» WHAT YOU ARE ASKED TO DO
Using the listing below, copy exactly the lines from the one containing "Switch to the" to the one containing "Task: Click the home icon tab", both lines included, and no others.

──────── RECORDS TO PROCESS ────────

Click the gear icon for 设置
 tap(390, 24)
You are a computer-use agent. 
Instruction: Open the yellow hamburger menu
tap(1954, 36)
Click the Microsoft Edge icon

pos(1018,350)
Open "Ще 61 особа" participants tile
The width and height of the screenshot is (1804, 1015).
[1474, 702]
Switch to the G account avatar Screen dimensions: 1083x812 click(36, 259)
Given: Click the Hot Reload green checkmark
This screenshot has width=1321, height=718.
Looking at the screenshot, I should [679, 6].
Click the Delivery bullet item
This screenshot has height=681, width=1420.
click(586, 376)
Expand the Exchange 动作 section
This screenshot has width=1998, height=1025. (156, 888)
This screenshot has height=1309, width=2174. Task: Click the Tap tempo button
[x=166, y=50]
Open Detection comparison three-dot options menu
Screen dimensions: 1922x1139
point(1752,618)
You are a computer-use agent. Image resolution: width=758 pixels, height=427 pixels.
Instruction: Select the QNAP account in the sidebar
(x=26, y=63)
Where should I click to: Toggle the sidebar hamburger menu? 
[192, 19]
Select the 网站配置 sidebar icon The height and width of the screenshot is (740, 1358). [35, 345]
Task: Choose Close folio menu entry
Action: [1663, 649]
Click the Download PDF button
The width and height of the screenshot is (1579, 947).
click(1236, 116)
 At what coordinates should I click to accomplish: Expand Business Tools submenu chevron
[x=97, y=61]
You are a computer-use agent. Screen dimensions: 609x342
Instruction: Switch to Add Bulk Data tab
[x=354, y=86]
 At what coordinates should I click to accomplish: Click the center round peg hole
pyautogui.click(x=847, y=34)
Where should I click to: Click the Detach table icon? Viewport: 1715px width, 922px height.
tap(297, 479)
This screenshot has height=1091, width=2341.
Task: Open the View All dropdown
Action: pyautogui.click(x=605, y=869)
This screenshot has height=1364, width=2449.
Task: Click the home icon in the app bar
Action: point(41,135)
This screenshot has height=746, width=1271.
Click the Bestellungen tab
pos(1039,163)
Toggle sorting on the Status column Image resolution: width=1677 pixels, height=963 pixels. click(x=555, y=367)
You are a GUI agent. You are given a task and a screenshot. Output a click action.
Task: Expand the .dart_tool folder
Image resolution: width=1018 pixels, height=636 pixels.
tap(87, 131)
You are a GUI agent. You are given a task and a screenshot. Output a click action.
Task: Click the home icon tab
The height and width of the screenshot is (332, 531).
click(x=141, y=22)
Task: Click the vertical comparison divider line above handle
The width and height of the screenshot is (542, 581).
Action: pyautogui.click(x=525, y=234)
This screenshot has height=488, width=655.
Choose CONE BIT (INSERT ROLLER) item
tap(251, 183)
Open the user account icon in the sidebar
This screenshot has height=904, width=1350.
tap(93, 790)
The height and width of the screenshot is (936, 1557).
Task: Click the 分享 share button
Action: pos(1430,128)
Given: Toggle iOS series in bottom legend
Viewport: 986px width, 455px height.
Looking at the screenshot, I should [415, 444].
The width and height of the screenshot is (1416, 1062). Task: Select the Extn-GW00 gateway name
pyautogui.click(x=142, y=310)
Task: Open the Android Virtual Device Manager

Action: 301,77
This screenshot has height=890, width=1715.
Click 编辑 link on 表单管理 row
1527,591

────────

» ANSWER TO THIS PROBLEM
Switch to the G account avatar Screen dimensions: 1083x812 click(36, 259)
Given: Click the Hot Reload green checkmark
This screenshot has width=1321, height=718.
Looking at the screenshot, I should [679, 6].
Click the Delivery bullet item
This screenshot has height=681, width=1420.
click(586, 376)
Expand the Exchange 动作 section
This screenshot has width=1998, height=1025. (156, 888)
This screenshot has height=1309, width=2174. Task: Click the Tap tempo button
[x=166, y=50]
Open Detection comparison three-dot options menu
Screen dimensions: 1922x1139
point(1752,618)
You are a computer-use agent. Image resolution: width=758 pixels, height=427 pixels.
Instruction: Select the QNAP account in the sidebar
(x=26, y=63)
Where should I click to: Toggle the sidebar hamburger menu? 
[192, 19]
Select the 网站配置 sidebar icon The height and width of the screenshot is (740, 1358). [35, 345]
Task: Choose Close folio menu entry
Action: [1663, 649]
Click the Download PDF button
The width and height of the screenshot is (1579, 947).
click(1236, 116)
 At what coordinates should I click to accomplish: Expand Business Tools submenu chevron
[x=97, y=61]
You are a computer-use agent. Screen dimensions: 609x342
Instruction: Switch to Add Bulk Data tab
[x=354, y=86]
 At what coordinates should I click to accomplish: Click the center round peg hole
pyautogui.click(x=847, y=34)
Where should I click to: Click the Detach table icon? Viewport: 1715px width, 922px height.
tap(297, 479)
This screenshot has height=1091, width=2341.
Task: Open the View All dropdown
Action: pyautogui.click(x=605, y=869)
This screenshot has height=1364, width=2449.
Task: Click the home icon in the app bar
Action: point(41,135)
This screenshot has height=746, width=1271.
Click the Bestellungen tab
pos(1039,163)
Toggle sorting on the Status column Image resolution: width=1677 pixels, height=963 pixels. click(x=555, y=367)
You are a GUI agent. You are given a task and a screenshot. Output a click action.
Task: Expand the .dart_tool folder
Image resolution: width=1018 pixels, height=636 pixels.
tap(87, 131)
You are a GUI agent. You are given a task and a screenshot. Output a click action.
Task: Click the home icon tab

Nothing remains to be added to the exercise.